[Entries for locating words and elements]
☆ ☆ ☆ ☆

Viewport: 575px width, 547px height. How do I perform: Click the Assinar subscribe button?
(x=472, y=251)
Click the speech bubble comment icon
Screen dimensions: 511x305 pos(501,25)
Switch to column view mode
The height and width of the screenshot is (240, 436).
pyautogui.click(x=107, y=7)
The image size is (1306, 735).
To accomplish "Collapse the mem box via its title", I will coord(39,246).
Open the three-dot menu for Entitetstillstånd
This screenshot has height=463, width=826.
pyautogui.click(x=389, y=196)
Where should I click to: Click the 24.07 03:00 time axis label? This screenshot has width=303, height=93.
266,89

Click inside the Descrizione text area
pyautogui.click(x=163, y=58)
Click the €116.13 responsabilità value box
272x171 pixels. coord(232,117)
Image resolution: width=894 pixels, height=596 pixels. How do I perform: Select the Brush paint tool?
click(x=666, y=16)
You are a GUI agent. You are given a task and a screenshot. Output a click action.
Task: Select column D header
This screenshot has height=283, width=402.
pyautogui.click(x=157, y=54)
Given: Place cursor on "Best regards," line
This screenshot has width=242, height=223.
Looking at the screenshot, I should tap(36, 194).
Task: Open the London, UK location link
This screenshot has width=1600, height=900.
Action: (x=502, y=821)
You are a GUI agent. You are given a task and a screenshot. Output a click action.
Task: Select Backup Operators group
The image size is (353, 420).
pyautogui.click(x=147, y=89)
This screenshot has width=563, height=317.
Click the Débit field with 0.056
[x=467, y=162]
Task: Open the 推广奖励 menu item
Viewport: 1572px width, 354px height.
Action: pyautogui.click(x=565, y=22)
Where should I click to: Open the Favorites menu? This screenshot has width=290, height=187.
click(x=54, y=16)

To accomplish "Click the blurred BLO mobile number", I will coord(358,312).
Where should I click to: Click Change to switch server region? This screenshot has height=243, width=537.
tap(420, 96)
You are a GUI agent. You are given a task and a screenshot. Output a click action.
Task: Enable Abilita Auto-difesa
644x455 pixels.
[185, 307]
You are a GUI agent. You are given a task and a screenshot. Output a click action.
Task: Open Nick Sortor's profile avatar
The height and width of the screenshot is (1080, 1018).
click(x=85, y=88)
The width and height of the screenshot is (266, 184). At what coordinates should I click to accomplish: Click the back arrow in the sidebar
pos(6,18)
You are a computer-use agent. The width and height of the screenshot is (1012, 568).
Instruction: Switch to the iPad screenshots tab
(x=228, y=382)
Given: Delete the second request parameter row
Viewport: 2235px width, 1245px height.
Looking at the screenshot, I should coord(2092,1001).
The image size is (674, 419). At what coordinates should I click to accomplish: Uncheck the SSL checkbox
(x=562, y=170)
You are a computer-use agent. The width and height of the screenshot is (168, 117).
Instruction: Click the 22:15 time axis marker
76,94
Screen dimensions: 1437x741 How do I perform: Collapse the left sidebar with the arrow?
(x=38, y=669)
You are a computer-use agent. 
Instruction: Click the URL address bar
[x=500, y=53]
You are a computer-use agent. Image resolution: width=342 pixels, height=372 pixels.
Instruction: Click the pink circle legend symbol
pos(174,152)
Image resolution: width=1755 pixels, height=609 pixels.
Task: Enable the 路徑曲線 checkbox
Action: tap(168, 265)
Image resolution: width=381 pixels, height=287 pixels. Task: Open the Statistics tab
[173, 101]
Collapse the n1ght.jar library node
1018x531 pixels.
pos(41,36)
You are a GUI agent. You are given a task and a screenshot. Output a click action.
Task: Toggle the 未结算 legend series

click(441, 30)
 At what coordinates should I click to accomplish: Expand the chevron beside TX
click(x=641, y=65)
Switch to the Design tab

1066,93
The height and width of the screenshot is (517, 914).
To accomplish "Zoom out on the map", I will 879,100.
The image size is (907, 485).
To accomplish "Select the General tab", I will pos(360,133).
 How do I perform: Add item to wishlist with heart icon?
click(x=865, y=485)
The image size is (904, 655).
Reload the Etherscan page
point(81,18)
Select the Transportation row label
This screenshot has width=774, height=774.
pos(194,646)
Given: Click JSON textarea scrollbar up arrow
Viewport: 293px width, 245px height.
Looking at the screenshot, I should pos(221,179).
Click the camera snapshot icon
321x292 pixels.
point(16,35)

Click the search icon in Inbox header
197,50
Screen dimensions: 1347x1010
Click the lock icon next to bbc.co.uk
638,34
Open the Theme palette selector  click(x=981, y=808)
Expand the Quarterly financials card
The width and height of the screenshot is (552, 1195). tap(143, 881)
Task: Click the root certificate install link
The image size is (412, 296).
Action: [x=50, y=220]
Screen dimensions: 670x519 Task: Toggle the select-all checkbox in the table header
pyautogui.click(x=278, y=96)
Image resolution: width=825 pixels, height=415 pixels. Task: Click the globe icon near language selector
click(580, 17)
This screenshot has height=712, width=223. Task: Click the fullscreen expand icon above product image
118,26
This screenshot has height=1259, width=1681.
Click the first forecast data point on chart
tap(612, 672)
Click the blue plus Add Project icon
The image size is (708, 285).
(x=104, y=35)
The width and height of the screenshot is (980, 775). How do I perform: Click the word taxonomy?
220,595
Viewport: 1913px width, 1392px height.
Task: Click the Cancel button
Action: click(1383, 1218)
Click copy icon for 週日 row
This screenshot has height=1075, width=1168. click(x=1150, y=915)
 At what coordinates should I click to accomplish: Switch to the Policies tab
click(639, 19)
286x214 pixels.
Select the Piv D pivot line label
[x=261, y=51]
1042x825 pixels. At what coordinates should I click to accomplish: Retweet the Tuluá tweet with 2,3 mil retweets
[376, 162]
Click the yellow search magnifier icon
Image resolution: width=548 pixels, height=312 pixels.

☆ ☆ ☆ ☆

* _Exercise directions_:
Lay out the lines of these records as a JSON list of strings, one string per line and no strings for blank lines.

* _Output below_:
[
  "Viewport: 575px width, 547px height. How do I perform: Click the Assinar subscribe button?",
  "(x=472, y=251)",
  "Click the speech bubble comment icon",
  "Screen dimensions: 511x305 pos(501,25)",
  "Switch to column view mode",
  "The height and width of the screenshot is (240, 436).",
  "pyautogui.click(x=107, y=7)",
  "The image size is (1306, 735).",
  "To accomplish \"Collapse the mem box via its title\", I will coord(39,246).",
  "Open the three-dot menu for Entitetstillstånd",
  "This screenshot has height=463, width=826.",
  "pyautogui.click(x=389, y=196)",
  "Where should I click to: Click the 24.07 03:00 time axis label? This screenshot has width=303, height=93.",
  "266,89",
  "Click inside the Descrizione text area",
  "pyautogui.click(x=163, y=58)",
  "Click the €116.13 responsabilità value box",
  "272x171 pixels. coord(232,117)",
  "Image resolution: width=894 pixels, height=596 pixels. How do I perform: Select the Brush paint tool?",
  "click(x=666, y=16)",
  "You are a GUI agent. You are given a task and a screenshot. Output a click action.",
  "Task: Select column D header",
  "This screenshot has height=283, width=402.",
  "pyautogui.click(x=157, y=54)",
  "Given: Place cursor on \"Best regards,\" line",
  "This screenshot has width=242, height=223.",
  "Looking at the screenshot, I should tap(36, 194).",
  "Task: Open the London, UK location link",
  "This screenshot has width=1600, height=900.",
  "Action: (x=502, y=821)",
  "You are a GUI agent. You are given a task and a screenshot. Output a click action.",
  "Task: Select Backup Operators group",
  "The image size is (353, 420).",
  "pyautogui.click(x=147, y=89)",
  "This screenshot has width=563, height=317.",
  "Click the Débit field with 0.056",
  "[x=467, y=162]",
  "Task: Open the 推广奖励 menu item",
  "Viewport: 1572px width, 354px height.",
  "Action: pyautogui.click(x=565, y=22)",
  "Where should I click to: Open the Favorites menu? This screenshot has width=290, height=187.",
  "click(x=54, y=16)",
  "To accomplish \"Click the blurred BLO mobile number\", I will coord(358,312).",
  "Where should I click to: Click Change to switch server region? This screenshot has height=243, width=537.",
  "tap(420, 96)",
  "You are a GUI agent. You are given a task and a screenshot. Output a click action.",
  "Task: Enable Abilita Auto-difesa",
  "644x455 pixels.",
  "[185, 307]",
  "You are a GUI agent. You are given a task and a screenshot. Output a click action.",
  "Task: Open Nick Sortor's profile avatar",
  "The height and width of the screenshot is (1080, 1018).",
  "click(x=85, y=88)",
  "The width and height of the screenshot is (266, 184). At what coordinates should I click to accomplish: Click the back arrow in the sidebar",
  "pos(6,18)",
  "You are a computer-use agent. The width and height of the screenshot is (1012, 568).",
  "Instruction: Switch to the iPad screenshots tab",
  "(x=228, y=382)",
  "Given: Delete the second request parameter row",
  "Viewport: 2235px width, 1245px height.",
  "Looking at the screenshot, I should coord(2092,1001).",
  "The image size is (674, 419). At what coordinates should I click to accomplish: Uncheck the SSL checkbox",
  "(x=562, y=170)",
  "You are a computer-use agent. The width and height of the screenshot is (168, 117).",
  "Instruction: Click the 22:15 time axis marker",
  "76,94",
  "Screen dimensions: 1437x741 How do I perform: Collapse the left sidebar with the arrow?",
  "(x=38, y=669)",
  "You are a computer-use agent. ",
  "Instruction: Click the URL address bar",
  "[x=500, y=53]",
  "You are a computer-use agent. Image resolution: width=342 pixels, height=372 pixels.",
  "Instruction: Click the pink circle legend symbol",
  "pos(174,152)",
  "Image resolution: width=1755 pixels, height=609 pixels.",
  "Task: Enable the 路徑曲線 checkbox",
  "Action: tap(168, 265)",
  "Image resolution: width=381 pixels, height=287 pixels. Task: Open the Statistics tab",
  "[173, 101]",
  "Collapse the n1ght.jar library node",
  "1018x531 pixels.",
  "pos(41,36)",
  "You are a GUI agent. You are given a task and a screenshot. Output a click action.",
  "Task: Toggle the 未结算 legend series",
  "click(441, 30)",
  " At what coordinates should I click to accomplish: Expand the chevron beside TX",
  "click(x=641, y=65)",
  "Switch to the Design tab",
  "1066,93",
  "The height and width of the screenshot is (517, 914).",
  "To accomplish \"Zoom out on the map\", I will 879,100.",
  "The image size is (907, 485).",
  "To accomplish \"Select the General tab\", I will pos(360,133).",
  " How do I perform: Add item to wishlist with heart icon?",
  "click(x=865, y=485)",
  "The image size is (904, 655).",
  "Reload the Etherscan page",
  "point(81,18)",
  "Select the Transportation row label",
  "This screenshot has width=774, height=774.",
  "pos(194,646)",
  "Given: Click JSON textarea scrollbar up arrow",
  "Viewport: 293px width, 245px height.",
  "Looking at the screenshot, I should pos(221,179).",
  "Click the camera snapshot icon",
  "321x292 pixels.",
  "point(16,35)",
  "Click the search icon in Inbox header",
  "197,50",
  "Screen dimensions: 1347x1010",
  "Click the lock icon next to bbc.co.uk",
  "638,34",
  "Open the Theme palette selector  click(x=981, y=808)",
  "Expand the Quarterly financials card",
  "The width and height of the screenshot is (552, 1195). tap(143, 881)",
  "Task: Click the root certificate install link",
  "The image size is (412, 296).",
  "Action: [x=50, y=220]",
  "Screen dimensions: 670x519 Task: Toggle the select-all checkbox in the table header",
  "pyautogui.click(x=278, y=96)",
  "Image resolution: width=825 pixels, height=415 pixels. Task: Click the globe icon near language selector",
  "click(580, 17)",
  "This screenshot has height=712, width=223. Task: Click the fullscreen expand icon above product image",
  "118,26",
  "This screenshot has height=1259, width=1681.",
  "Click the first forecast data point on chart",
  "tap(612, 672)",
  "Click the blue plus Add Project icon",
  "The image size is (708, 285).",
  "(x=104, y=35)",
  "The width and height of the screenshot is (980, 775). How do I perform: Click the word taxonomy?",
  "220,595",
  "Viewport: 1913px width, 1392px height.",
  "Task: Click the Cancel button",
  "Action: click(1383, 1218)",
  "Click copy icon for 週日 row",
  "This screenshot has height=1075, width=1168. click(x=1150, y=915)",
  " At what coordinates should I click to accomplish: Switch to the Policies tab",
  "click(639, 19)",
  "286x214 pixels.",
  "Select the Piv D pivot line label",
  "[x=261, y=51]",
  "1042x825 pixels. At what coordinates should I click to accomplish: Retweet the Tuluá tweet with 2,3 mil retweets",
  "[376, 162]",
  "Click the yellow search magnifier icon",
  "Image resolution: width=548 pixels, height=312 pixels."
]